As would be expected in New York, Favre’s arrival here has been somewhat over-the-top. After being flown to New Jersey on the Jets’ private plane last week, Favre and his family were then given a helicopter tour of the team’s practice facility on Long Island, and of the greater New York area. Then, only an hour later, he was again whisked away by private plane, this time to join the Jets in their preseason opener in Cleveland against the Browns. The next day, Mayor Bloomberg hosted an official welcoming ceremony for Favre at City Hall, showering the exhausted and slightly overwhelmed quarterback with symbolic gifts and effusive praise. “Broadway Brett” blared one NYC tabloid’s cover; “Brett the Jet” read another. The Jets’ first practice with Favre on the field attracted an astounding (and record-breaking) crowd of more than 10,000 people, and tickets to the Jets’ home opener in September are being scalped for five and six times face value. For a team in need of some good news and positive press, the Jets seem to have found both.

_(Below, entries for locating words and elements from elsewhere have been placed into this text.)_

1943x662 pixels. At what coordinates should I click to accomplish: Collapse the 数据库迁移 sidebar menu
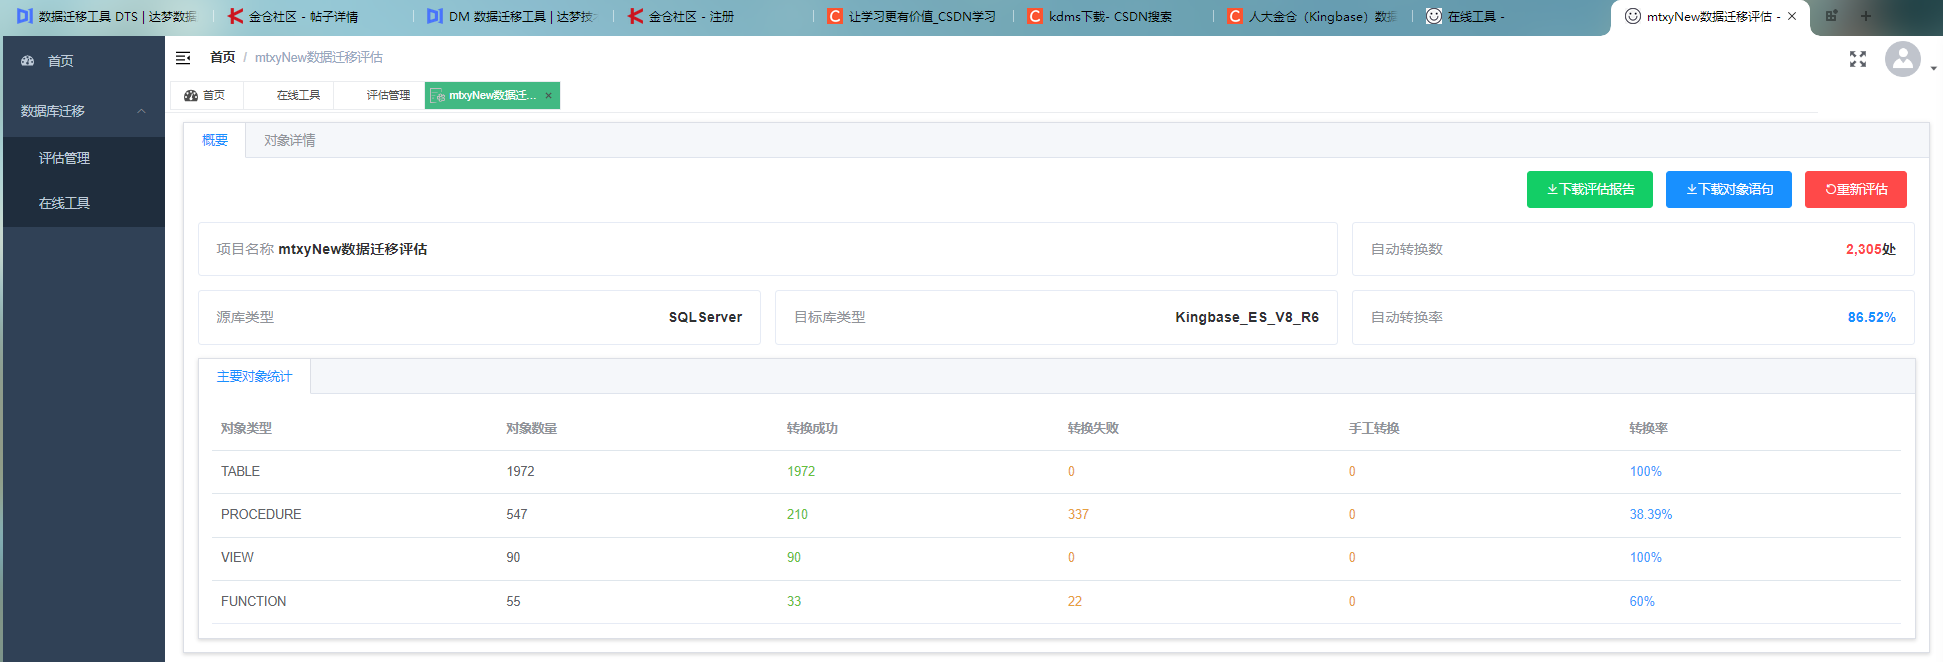tap(141, 111)
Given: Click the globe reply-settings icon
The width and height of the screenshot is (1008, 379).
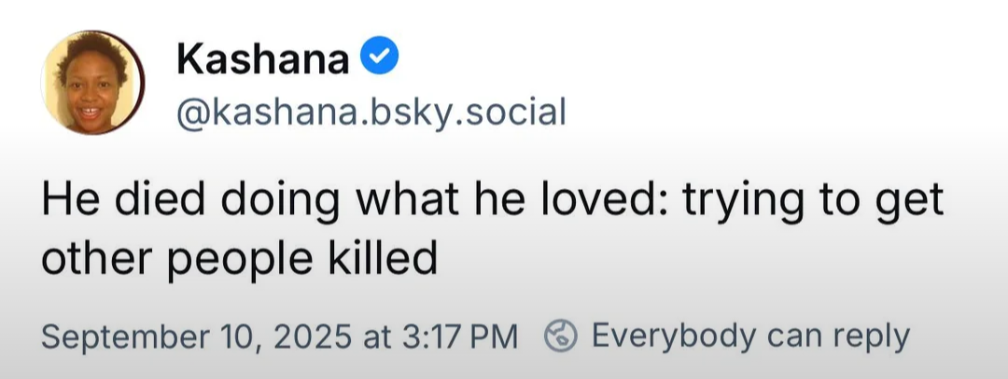Looking at the screenshot, I should [x=561, y=337].
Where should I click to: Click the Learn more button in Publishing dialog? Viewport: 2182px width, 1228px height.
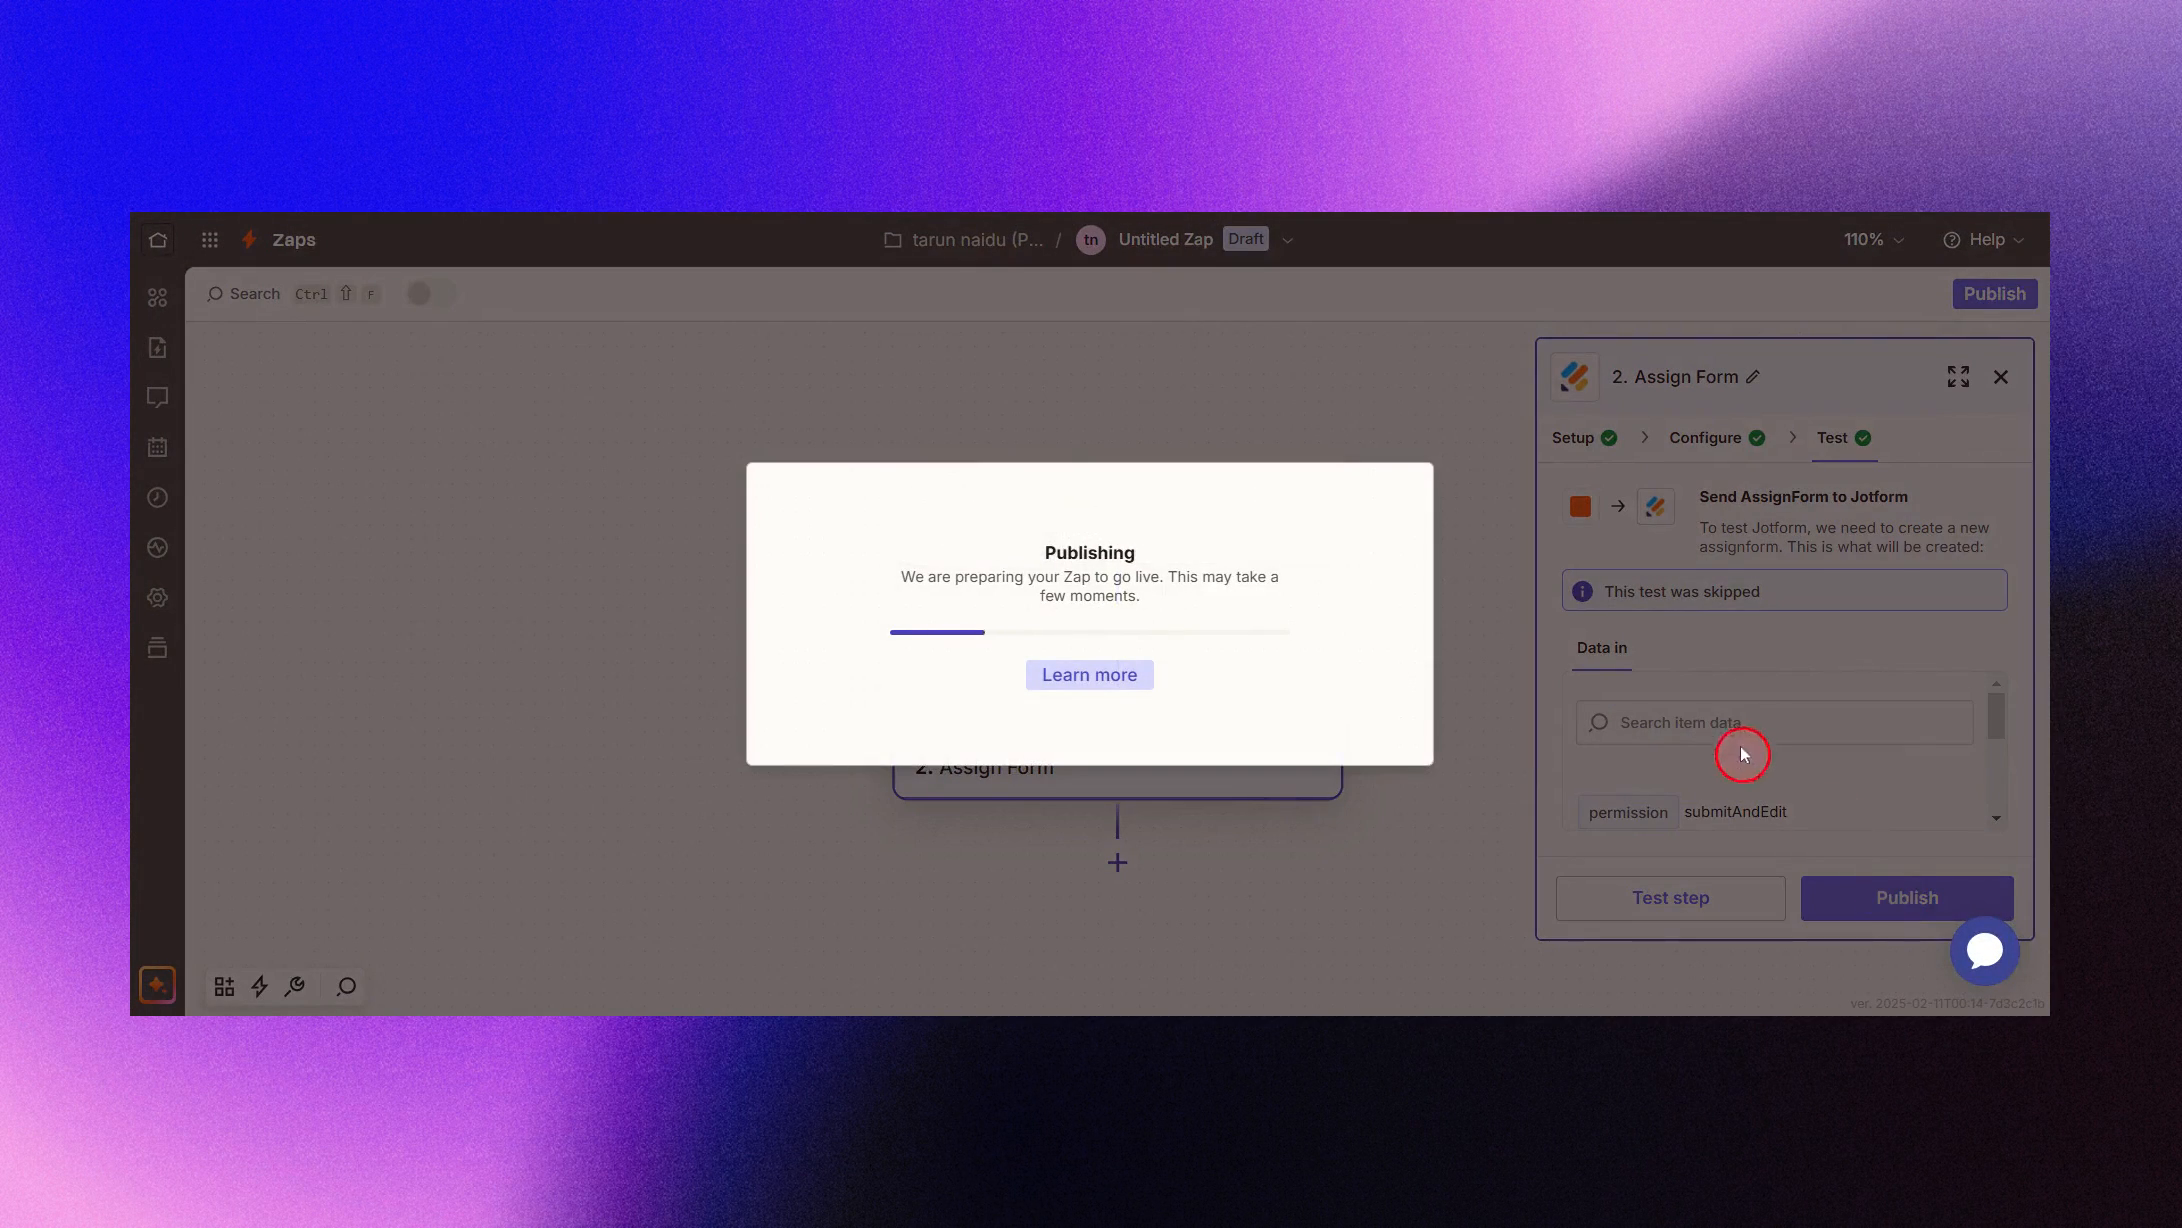point(1089,674)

A few friends and I made a pact that, were Favre to return to the Packers this year, we would take a trip to Green Bay to see Favre in his last season as a Packer. Now, instead of a 1000-mile trek to Wisconsin, I’ll only have to go 10 miles to northern New Jersey! And yes, I’m one of the people now contemplating spending way too much money to see “Brett and the Jets” take on the Patriots next month. After all, how often will I have the chance to see two future Hall of Fame quarterbacks play against each other in Favre and Tom Brady?
It’s a great year to be a New York football fan.

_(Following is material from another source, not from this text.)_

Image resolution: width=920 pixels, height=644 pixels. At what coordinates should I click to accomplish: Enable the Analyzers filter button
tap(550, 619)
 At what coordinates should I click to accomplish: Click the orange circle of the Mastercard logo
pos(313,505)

jesus brett farve is overrated. If I wanted to see somebody throw constantly into triple coverage id watch my high school game tapes. All-county in five different positions baby! jets fans must be a rare breed of sucker
Maybe it's a good year to be a New York football fan, maybe not (and besides, wasn't LAST year a great one?). But pinning your hopes on Brett Favre, Bragg, is really going to wishing well.
just for the record, i'm agnostic when it comes to new york nfl teams -- i follow the jets AND the giants. (growing up in southern alabama, i am a long-suffering new orleans saints fan). what i am, unquestionably, though, is a fan of the game. so for me, this year will be a better one than previous years given that one new york team is the defending super bowl champion, and the other has the energy (and drama, i guess) of the addition of favre. (not sure about other markets, but in nyc, we are stuck watching the jets and/or giants every weekend regardless of what other great games might be on elsewhere -- hasn't been a lot of fun in the last few years)! definitely should be better this year. the reason i did end up buying tickets for the jets-patriots game is not because i'm a huge favre fan or a huge jets fan, but because 1) it's favre's first game as a jet, and regardless of whether he falls flat on his face or not, it should be pretty exciting; and 2) the opportunity to see favre and brady, two of the great qb's in nfl history in the same game is hard to pass up. thanks for reading, guys!
Remember when the Wizards got Michael Jordan and everyone was expecting a championship? I'm predicting the same thing with Favre. All division rivalry aside, I think coming back was a mistake for Brett, and now he's going to fade off rather than go out with a bang.